___ Document extract ___

If you thought the master photographer was cantankerous and curmudgeonly, you haven’t seen his softer side.

Robert Frank has a reputation. Even after his death in 2019 at age 94, he has a reputation. As a brilliant, once-in-a-generation photographer, yes, yes, a thousand times yes…but also, as Popular Photography magazine once referred to him, “a joyless man who hates the country of his adoption.” Frank has been called snippy, stubborn, sour, surly, and self-absorbed. Oh, and also bitter, ornery, and dour, not to mention cold, pessimistic, uncompromising, and reclusive. But could all of that be, you know, a misunderstanding?

Lisa Volpe thinks so. Volpe is the curator behind “Robert Frank and Todd Webb: Across America, 1955,” the exquisite new exhibit at the Museum of Fine Arts, Houston, that features the photographs Frank made on his 1955-56 road trips across the country that filled the pages of his groundbreaking book, The Americans. In researching the show, Volpe spoke with dozens of people who knew Frank. Their version of him offers a much more nuanced—and less reductive—perspective of one of America’s greatest photographers.

___ Records shown ___

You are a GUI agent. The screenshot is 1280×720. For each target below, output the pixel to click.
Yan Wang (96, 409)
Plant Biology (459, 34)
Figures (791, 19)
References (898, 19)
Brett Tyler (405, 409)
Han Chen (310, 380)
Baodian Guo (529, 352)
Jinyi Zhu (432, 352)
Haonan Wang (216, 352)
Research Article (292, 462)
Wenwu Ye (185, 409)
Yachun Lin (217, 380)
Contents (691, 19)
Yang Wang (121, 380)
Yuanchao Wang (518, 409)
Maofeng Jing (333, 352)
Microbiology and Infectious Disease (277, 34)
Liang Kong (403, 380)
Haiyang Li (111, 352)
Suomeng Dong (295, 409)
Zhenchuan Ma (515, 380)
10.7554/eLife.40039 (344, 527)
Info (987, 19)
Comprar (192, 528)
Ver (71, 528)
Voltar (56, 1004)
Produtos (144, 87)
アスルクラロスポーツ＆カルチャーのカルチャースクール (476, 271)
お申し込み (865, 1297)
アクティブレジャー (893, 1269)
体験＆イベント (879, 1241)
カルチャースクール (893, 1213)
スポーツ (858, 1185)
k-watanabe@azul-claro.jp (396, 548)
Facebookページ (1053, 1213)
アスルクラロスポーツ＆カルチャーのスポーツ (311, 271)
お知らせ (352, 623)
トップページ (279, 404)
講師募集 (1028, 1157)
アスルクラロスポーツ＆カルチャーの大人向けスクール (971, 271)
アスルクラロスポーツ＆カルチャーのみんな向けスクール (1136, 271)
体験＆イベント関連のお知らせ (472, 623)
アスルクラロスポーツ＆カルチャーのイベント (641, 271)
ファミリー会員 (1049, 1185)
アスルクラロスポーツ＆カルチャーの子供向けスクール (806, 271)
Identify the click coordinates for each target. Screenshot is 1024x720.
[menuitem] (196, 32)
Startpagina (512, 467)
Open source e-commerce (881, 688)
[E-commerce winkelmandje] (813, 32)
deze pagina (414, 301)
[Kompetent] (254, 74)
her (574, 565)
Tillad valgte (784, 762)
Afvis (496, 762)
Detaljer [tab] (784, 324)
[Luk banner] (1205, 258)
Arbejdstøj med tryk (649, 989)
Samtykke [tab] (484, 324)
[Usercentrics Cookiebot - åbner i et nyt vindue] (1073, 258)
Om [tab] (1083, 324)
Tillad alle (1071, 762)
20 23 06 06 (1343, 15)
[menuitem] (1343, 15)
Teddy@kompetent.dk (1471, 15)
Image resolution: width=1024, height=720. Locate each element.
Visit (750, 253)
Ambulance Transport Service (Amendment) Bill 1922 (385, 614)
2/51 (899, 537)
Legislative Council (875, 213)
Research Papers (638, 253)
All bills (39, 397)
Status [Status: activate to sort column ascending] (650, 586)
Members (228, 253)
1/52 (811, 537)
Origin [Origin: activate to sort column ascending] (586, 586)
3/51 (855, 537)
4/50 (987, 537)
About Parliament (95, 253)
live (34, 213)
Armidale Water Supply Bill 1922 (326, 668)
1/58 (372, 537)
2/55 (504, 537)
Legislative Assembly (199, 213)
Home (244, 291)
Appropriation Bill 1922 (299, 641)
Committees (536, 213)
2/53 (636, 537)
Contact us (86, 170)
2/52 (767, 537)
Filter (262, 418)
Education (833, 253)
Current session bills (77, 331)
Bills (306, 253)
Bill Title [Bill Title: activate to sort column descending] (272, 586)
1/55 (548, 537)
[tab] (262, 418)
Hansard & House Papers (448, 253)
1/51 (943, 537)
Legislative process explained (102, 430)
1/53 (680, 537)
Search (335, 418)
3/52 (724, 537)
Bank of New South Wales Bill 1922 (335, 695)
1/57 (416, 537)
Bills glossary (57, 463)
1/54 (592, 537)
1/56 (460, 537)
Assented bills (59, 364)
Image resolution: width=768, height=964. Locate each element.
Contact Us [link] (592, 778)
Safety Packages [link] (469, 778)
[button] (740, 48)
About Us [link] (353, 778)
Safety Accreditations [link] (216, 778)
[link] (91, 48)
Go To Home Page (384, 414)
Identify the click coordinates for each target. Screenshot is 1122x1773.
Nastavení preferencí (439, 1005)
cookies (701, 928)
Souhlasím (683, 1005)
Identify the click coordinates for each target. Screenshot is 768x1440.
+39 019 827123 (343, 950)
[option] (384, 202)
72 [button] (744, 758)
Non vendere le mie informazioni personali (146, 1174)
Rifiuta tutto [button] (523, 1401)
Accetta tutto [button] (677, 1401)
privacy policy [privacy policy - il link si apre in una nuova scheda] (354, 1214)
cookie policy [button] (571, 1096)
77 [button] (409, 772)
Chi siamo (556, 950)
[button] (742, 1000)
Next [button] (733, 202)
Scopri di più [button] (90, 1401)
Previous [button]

___

■ Given task 1:
In the Robert Frank article, which museum is showing the exhibit that Lisa Volpe curated?
■ Given task 2:
Rewrite the paragraph of the Robert Frank article that begins "Lisa Volpe thinks so" in a shorter form that keeps its main facts.

■ Correct answer 1:
The Museum of Fine Arts, Houston.

■ Correct answer 2:
Lisa Volpe believes Frank's harsh reputation may be a misunderstanding. She curated "Robert Frank and Todd Webb: Across America, 1955" at the Museum of Fine Arts, Houston. The exhibit shows the photographs Frank made on his 1955-56 road trips across the country, which filled his book The Americans. While researching the show, Volpe spoke with dozens of people who knew Frank, and their accounts give a more nuanced view of him.